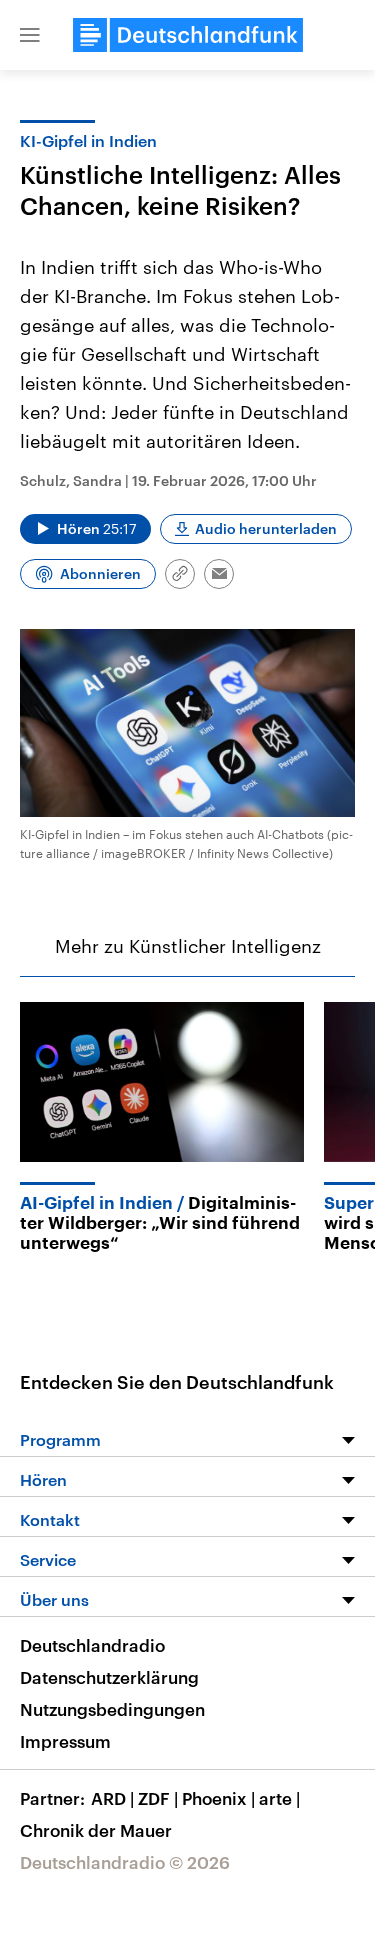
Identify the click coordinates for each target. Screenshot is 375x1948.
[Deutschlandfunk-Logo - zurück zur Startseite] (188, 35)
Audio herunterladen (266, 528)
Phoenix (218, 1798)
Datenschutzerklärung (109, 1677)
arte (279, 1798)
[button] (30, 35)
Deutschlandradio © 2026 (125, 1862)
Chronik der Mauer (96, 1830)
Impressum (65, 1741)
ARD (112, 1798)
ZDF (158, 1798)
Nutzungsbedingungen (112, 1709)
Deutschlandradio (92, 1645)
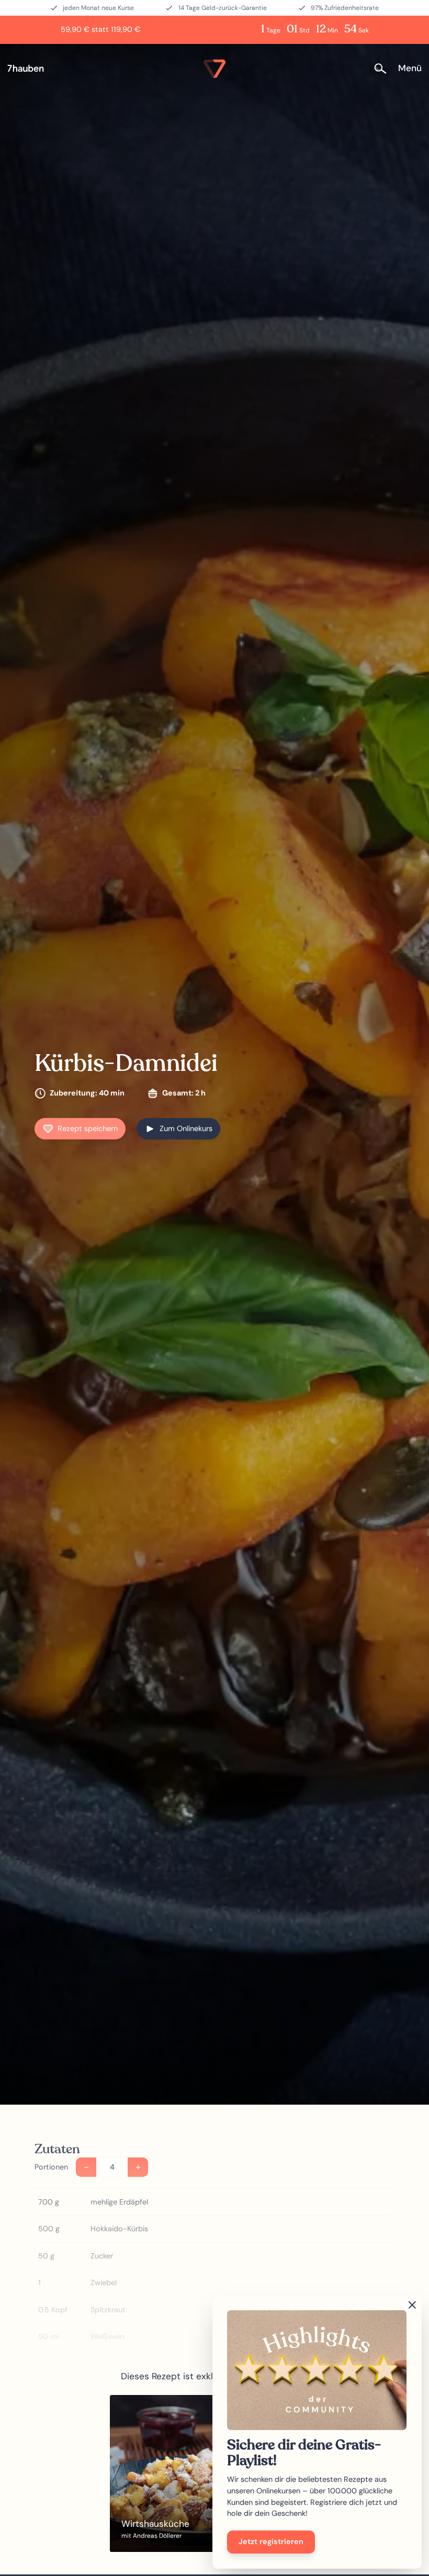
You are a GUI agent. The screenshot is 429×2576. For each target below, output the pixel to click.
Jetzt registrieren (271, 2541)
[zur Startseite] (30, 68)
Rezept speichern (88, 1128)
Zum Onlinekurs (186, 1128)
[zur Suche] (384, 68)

■ ■ ■

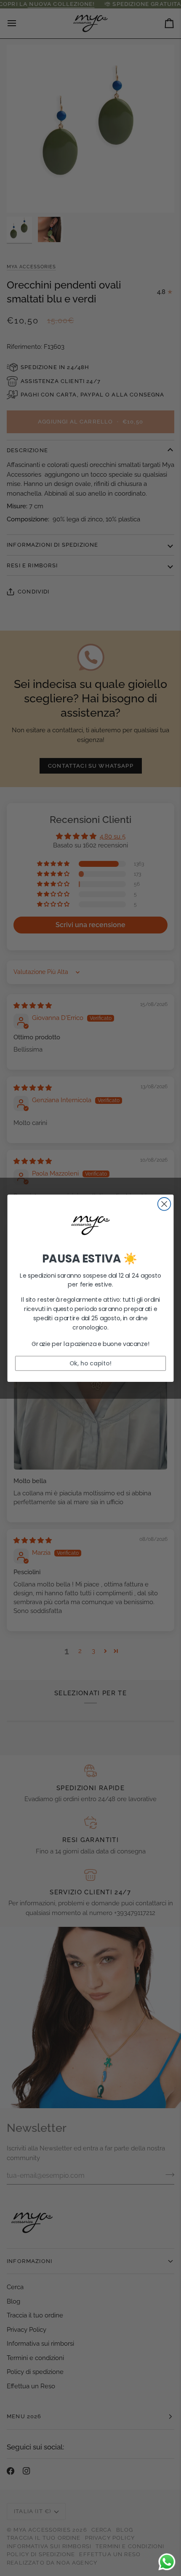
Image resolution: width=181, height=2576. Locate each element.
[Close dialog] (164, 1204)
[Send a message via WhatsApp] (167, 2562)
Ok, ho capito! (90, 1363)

■ ■ ■

◆ **About this task**
Write the number of lines in the data above that contain the word "target", and add nothing to it.

◆ **Finished task**
2